Task directions:
Reproduce the listing from its first line through the line containing "click(223, 123)", substituting "Display area" for every occurrence of "Viewport" and leaving everything else unchanged.

* BEGIN Records to process *

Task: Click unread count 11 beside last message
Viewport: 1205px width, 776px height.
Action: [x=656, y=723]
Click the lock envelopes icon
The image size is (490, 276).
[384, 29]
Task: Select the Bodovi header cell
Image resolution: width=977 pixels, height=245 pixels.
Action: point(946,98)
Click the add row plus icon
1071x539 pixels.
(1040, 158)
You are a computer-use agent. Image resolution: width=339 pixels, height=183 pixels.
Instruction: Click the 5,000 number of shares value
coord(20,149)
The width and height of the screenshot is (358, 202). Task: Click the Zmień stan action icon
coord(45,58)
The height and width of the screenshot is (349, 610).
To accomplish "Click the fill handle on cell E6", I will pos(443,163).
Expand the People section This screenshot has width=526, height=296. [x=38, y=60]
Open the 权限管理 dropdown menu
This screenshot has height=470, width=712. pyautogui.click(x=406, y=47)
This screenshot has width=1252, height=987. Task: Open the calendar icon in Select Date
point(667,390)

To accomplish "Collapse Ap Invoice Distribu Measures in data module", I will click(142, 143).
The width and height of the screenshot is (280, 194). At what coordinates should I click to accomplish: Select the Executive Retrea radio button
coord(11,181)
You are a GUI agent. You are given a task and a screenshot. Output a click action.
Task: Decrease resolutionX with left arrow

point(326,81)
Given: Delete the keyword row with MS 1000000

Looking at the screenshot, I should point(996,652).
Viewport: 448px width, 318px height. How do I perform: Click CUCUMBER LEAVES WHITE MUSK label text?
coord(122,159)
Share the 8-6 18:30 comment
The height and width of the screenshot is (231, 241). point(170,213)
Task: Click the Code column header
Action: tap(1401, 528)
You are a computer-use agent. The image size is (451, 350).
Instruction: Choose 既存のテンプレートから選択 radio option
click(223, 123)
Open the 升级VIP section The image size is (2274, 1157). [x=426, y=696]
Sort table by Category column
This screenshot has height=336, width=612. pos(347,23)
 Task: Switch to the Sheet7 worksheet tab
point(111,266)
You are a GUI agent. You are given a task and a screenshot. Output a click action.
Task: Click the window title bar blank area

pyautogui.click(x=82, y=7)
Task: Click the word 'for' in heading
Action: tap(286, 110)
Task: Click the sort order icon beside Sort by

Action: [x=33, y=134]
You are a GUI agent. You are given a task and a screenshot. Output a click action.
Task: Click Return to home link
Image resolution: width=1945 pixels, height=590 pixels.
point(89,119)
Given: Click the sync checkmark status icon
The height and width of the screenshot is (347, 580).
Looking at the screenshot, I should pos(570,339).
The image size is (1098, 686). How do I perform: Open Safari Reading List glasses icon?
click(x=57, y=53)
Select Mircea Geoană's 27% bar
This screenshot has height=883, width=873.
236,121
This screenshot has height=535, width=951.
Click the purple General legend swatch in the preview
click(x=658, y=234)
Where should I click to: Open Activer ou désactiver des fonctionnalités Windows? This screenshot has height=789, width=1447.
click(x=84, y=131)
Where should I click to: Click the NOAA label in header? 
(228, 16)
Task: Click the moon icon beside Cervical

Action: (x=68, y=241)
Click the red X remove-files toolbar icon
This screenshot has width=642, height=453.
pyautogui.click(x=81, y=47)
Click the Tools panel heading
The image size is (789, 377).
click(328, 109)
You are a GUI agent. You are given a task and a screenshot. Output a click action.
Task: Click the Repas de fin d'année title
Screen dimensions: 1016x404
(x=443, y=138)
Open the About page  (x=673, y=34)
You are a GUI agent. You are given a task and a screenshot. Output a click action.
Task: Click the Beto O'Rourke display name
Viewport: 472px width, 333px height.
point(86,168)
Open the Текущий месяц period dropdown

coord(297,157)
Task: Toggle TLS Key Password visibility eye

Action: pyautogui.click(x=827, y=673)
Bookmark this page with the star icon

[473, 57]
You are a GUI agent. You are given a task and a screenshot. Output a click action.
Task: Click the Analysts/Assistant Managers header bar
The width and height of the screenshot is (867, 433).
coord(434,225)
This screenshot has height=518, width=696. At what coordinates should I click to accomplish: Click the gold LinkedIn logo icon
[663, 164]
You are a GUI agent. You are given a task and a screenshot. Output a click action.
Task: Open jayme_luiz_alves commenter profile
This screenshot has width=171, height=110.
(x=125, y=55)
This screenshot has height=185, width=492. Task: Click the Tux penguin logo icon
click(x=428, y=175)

* END Records to process *

Response:
Task: Click unread count 11 beside last message
Display area: 1205px width, 776px height.
Action: [x=656, y=723]
Click the lock envelopes icon
The image size is (490, 276).
[384, 29]
Task: Select the Bodovi header cell
Image resolution: width=977 pixels, height=245 pixels.
Action: point(946,98)
Click the add row plus icon
1071x539 pixels.
(1040, 158)
You are a computer-use agent. Image resolution: width=339 pixels, height=183 pixels.
Instruction: Click the 5,000 number of shares value
coord(20,149)
The width and height of the screenshot is (358, 202). Task: Click the Zmień stan action icon
coord(45,58)
The height and width of the screenshot is (349, 610).
To accomplish "Click the fill handle on cell E6", I will pos(443,163).
Expand the People section This screenshot has width=526, height=296. [x=38, y=60]
Open the 权限管理 dropdown menu
This screenshot has height=470, width=712. pyautogui.click(x=406, y=47)
This screenshot has width=1252, height=987. Task: Open the calendar icon in Select Date
point(667,390)

To accomplish "Collapse Ap Invoice Distribu Measures in data module", I will click(142, 143).
The width and height of the screenshot is (280, 194). At what coordinates should I click to accomplish: Select the Executive Retrea radio button
coord(11,181)
You are a GUI agent. You are given a task and a screenshot. Output a click action.
Task: Decrease resolutionX with left arrow

point(326,81)
Given: Delete the keyword row with MS 1000000

Looking at the screenshot, I should point(996,652).
Display area: 448px width, 318px height. How do I perform: Click CUCUMBER LEAVES WHITE MUSK label text?
coord(122,159)
Share the 8-6 18:30 comment
The height and width of the screenshot is (231, 241). point(170,213)
Task: Click the Code column header
Action: tap(1401, 528)
You are a computer-use agent. The image size is (451, 350).
Instruction: Choose 既存のテンプレートから選択 radio option
click(223, 123)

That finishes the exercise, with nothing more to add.